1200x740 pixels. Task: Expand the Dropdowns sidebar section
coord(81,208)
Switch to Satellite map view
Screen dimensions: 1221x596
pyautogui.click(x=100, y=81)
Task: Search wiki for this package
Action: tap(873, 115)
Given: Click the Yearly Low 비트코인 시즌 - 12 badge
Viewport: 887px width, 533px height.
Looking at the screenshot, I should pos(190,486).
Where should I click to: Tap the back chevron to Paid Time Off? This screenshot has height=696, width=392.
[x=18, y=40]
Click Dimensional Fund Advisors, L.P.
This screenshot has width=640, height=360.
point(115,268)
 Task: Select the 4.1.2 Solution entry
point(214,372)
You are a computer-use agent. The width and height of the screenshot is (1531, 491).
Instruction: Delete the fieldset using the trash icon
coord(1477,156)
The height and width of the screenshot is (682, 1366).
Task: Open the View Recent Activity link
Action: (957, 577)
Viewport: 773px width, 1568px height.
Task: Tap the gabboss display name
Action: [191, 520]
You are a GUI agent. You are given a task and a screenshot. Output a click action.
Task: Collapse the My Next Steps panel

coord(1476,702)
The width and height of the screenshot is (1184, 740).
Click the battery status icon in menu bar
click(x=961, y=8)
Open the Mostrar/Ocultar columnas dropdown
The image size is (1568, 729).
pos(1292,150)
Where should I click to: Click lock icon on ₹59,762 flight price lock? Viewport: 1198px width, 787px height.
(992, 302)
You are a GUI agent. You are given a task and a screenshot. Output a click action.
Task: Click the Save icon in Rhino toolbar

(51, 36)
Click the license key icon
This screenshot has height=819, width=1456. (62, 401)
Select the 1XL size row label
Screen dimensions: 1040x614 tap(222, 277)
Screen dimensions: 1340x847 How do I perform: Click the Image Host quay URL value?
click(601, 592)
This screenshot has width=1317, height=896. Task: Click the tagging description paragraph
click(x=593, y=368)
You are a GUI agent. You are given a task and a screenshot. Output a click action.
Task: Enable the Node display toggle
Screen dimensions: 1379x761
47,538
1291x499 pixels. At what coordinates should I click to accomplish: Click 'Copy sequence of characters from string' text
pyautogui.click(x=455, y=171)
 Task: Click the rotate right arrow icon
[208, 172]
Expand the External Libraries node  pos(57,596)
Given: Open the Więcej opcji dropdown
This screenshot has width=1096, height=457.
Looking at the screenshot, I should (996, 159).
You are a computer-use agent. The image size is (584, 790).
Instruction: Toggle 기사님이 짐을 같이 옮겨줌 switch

Prompt: Reproduce every entry above so that each one matches its source exactly.

Result:
1200x740 pixels. Task: Expand the Dropdowns sidebar section
coord(81,208)
Switch to Satellite map view
Screen dimensions: 1221x596
pyautogui.click(x=100, y=81)
Task: Search wiki for this package
Action: tap(873, 115)
Given: Click the Yearly Low 비트코인 시즌 - 12 badge
Viewport: 887px width, 533px height.
Looking at the screenshot, I should pos(190,486).
Where should I click to: Tap the back chevron to Paid Time Off? This screenshot has height=696, width=392.
[x=18, y=40]
Click Dimensional Fund Advisors, L.P.
This screenshot has width=640, height=360.
point(115,268)
 Task: Select the 4.1.2 Solution entry
point(214,372)
You are a computer-use agent. The width and height of the screenshot is (1531, 491).
Instruction: Delete the fieldset using the trash icon
coord(1477,156)
The height and width of the screenshot is (682, 1366).
Task: Open the View Recent Activity link
Action: (957, 577)
Viewport: 773px width, 1568px height.
Task: Tap the gabboss display name
Action: [191, 520]
You are a GUI agent. You are given a task and a screenshot. Output a click action.
Task: Collapse the My Next Steps panel

coord(1476,702)
The width and height of the screenshot is (1184, 740).
Click the battery status icon in menu bar
click(x=961, y=8)
Open the Mostrar/Ocultar columnas dropdown
The image size is (1568, 729).
pos(1292,150)
Where should I click to: Click lock icon on ₹59,762 flight price lock? Viewport: 1198px width, 787px height.
(992, 302)
You are a GUI agent. You are given a task and a screenshot. Output a click action.
Task: Click the Save icon in Rhino toolbar

(51, 36)
Click the license key icon
This screenshot has height=819, width=1456. (62, 401)
Select the 1XL size row label
Screen dimensions: 1040x614 tap(222, 277)
Screen dimensions: 1340x847 How do I perform: Click the Image Host quay URL value?
click(601, 592)
This screenshot has width=1317, height=896. Task: Click the tagging description paragraph
click(x=593, y=368)
You are a GUI agent. You are given a task and a screenshot. Output a click action.
Task: Enable the Node display toggle
Screen dimensions: 1379x761
47,538
1291x499 pixels. At what coordinates should I click to accomplish: Click 'Copy sequence of characters from string' text
pyautogui.click(x=455, y=171)
 Task: Click the rotate right arrow icon
[208, 172]
Expand the External Libraries node  pos(57,596)
Given: Open the Więcej opcji dropdown
This screenshot has width=1096, height=457.
Looking at the screenshot, I should (996, 159).
You are a computer-use agent. The image size is (584, 790).
Instruction: Toggle 기사님이 짐을 같이 옮겨줌 switch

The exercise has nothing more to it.